Data Accuracy is one of the so-called “dimensions” of Data Quality. The goal for these dimensions, and it is a noble one, is so we can measure each of them, and should deficiencies be found then there should be a uniform set of best practices that we can implement. Of course, these best practices will differ from dimension to dimension. But just how feasible is this for Data Accuracy?
In this blog, we start by looking at the definition of accuracy in general. Wikipedia provides a commonly accepted definition, which is:
“The degree of closeness of measurements of a quantity to that quantity’s true value.”
The word “true” is very important and needs to be understood so we can understand accuracy. Truth was defined by Aristotle in a way that highlights the relation between a representation and the reality that the representation is trying to represent. That seems to be very much connected with Data Accuracy.
We give the definition of Data Accuracy as:
“The degree to which a data value represents what it purports to represent.”
One of the problems of the dimensions of Data Quality is that there are differences of opinion about how it should be defined. No doubt our definition can be improved, but we will take it as a basis for exploring how we should estimate Data Accuracy.
The next thing we must consider is that Data Accuracy is impossible to achieve with 100% accuracy for observations. Two great minds in Quality Control provide a basis for this understanding. Walter A. Shewhart pointed out that all systems of measurement introduce error. W. Edwards Deming, who was taught by Shewhart, went further, and pointed out that there is “no true value of anything.”
So, it seems we can never get 100% Data Accuracy. If this is the case, we will want to know how we can assess Data Accuracy, since we will want to know just how imperfect it is. And this is where we run into another hard truth, which is that was cannot do this just by considering the data alone. This is potentially a difficulty for data professionals. We are used to working with data and like to work with it. But to estimate Data Quality, we will need to step outside the data, figure out a method to independently assess a sample of the population we are interested in for the data values in question and compare that with the data under curation. It just cannot be done from entirely within the data itself. Of course, the way we assess Data Accuracy is likely to vary from data element to data element.

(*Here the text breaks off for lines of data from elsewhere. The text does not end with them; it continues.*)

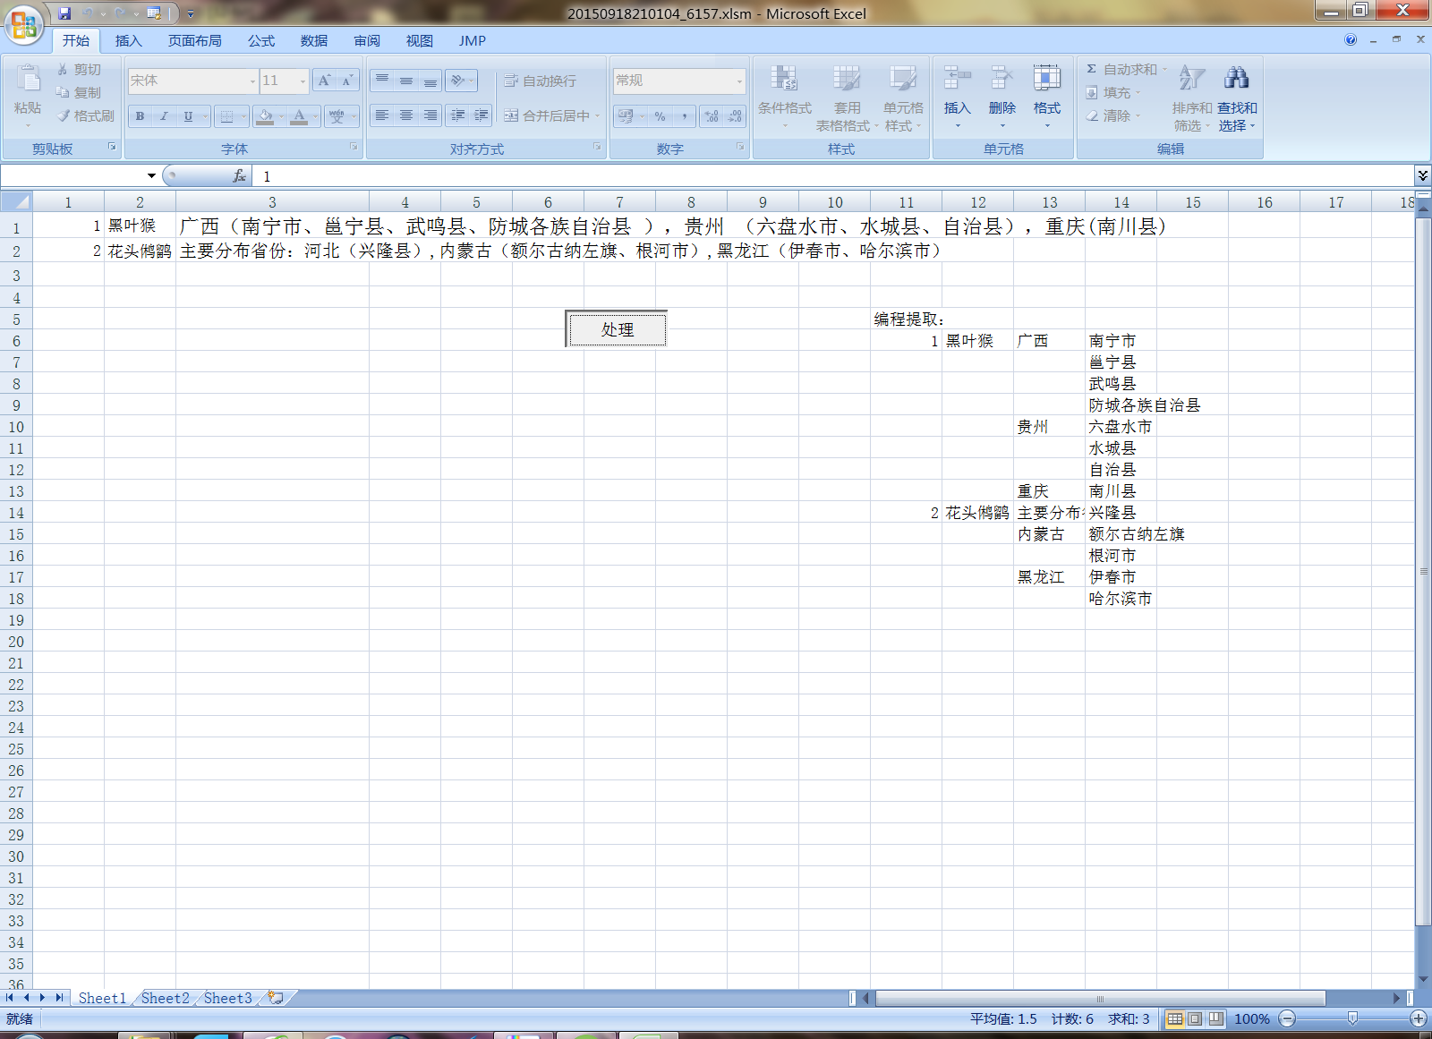Toggle italic formatting
Viewport: 1432px width, 1039px height.
click(164, 116)

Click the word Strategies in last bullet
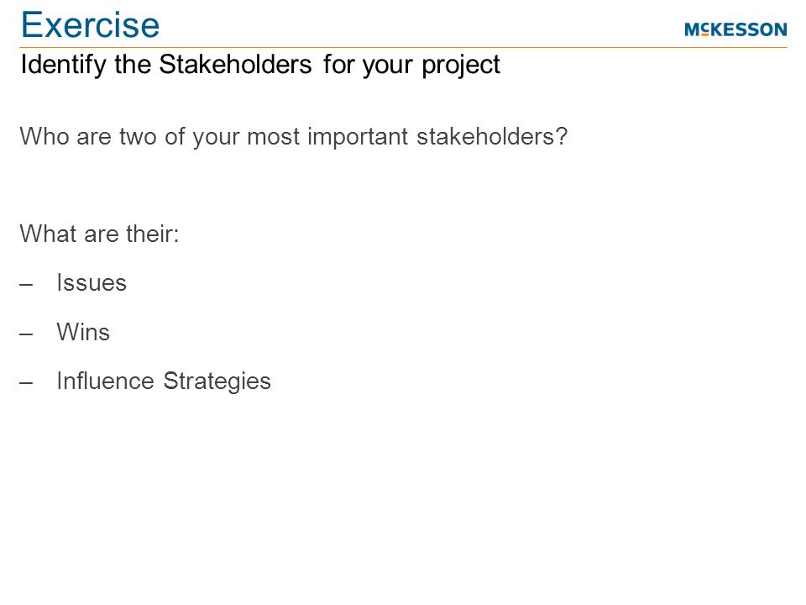[x=217, y=381]
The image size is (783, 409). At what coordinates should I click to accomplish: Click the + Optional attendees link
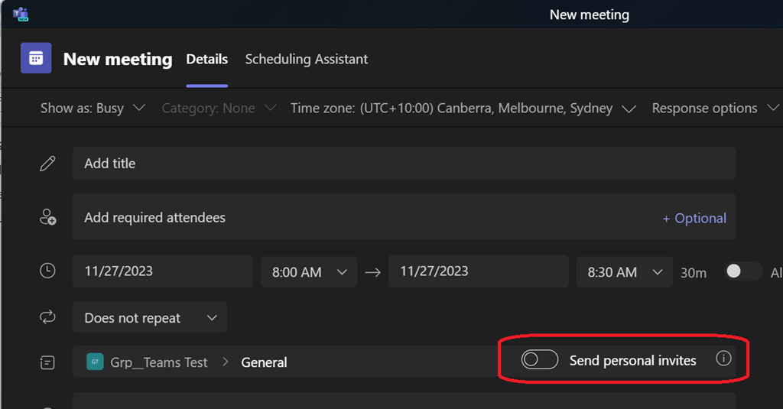pos(694,218)
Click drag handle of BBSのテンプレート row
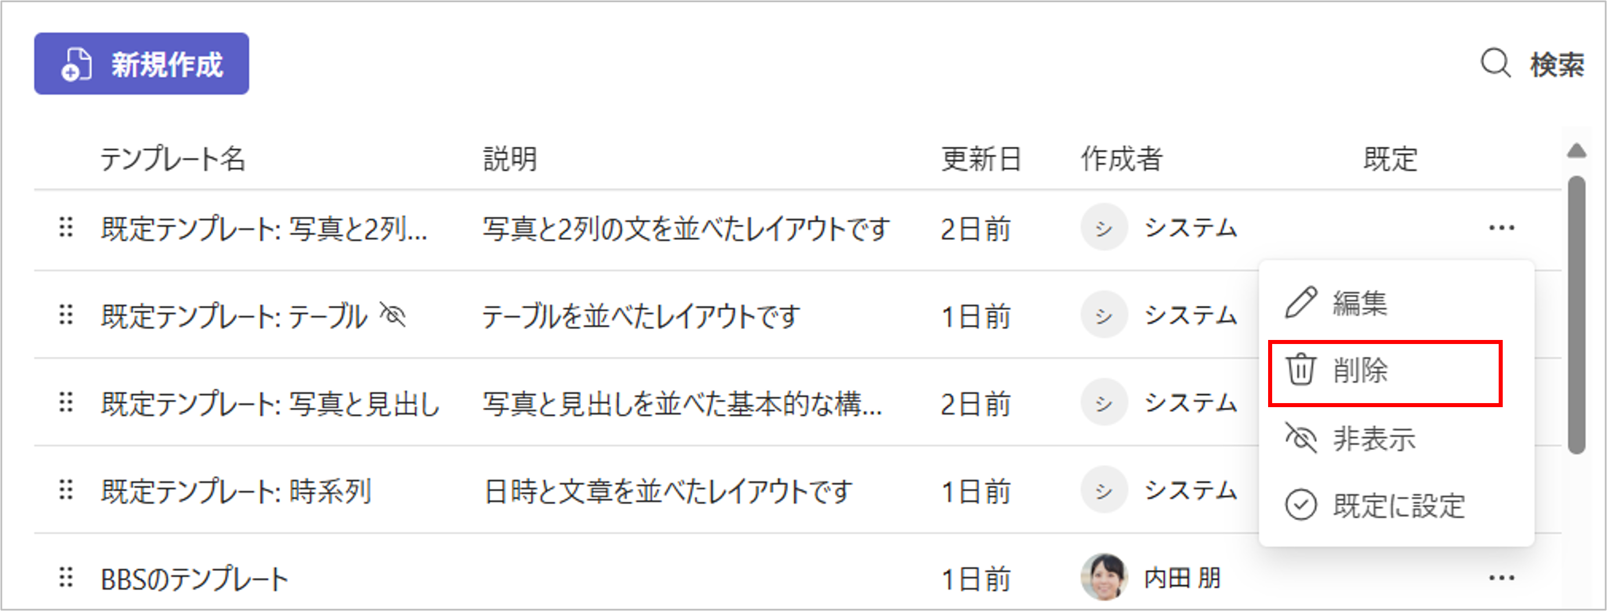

There is one exception to this, which is where data is itself the managed reality. In these cases, the data is not based on observations of something outside itself. Anything dematerialized, like a bank account is included in this category. In the database that actively manages a bank account, then the data is a reality. However, if we look at bank accounts and try to, say, capture their balances, then we are making observations and we are back to normal data. We will explore this distinction more in the future.
So those are a couple of hard truths about Data Accuracy: for data based on observations, it is impossible to achieve it completely, and we cannot estimate it just by looking at data.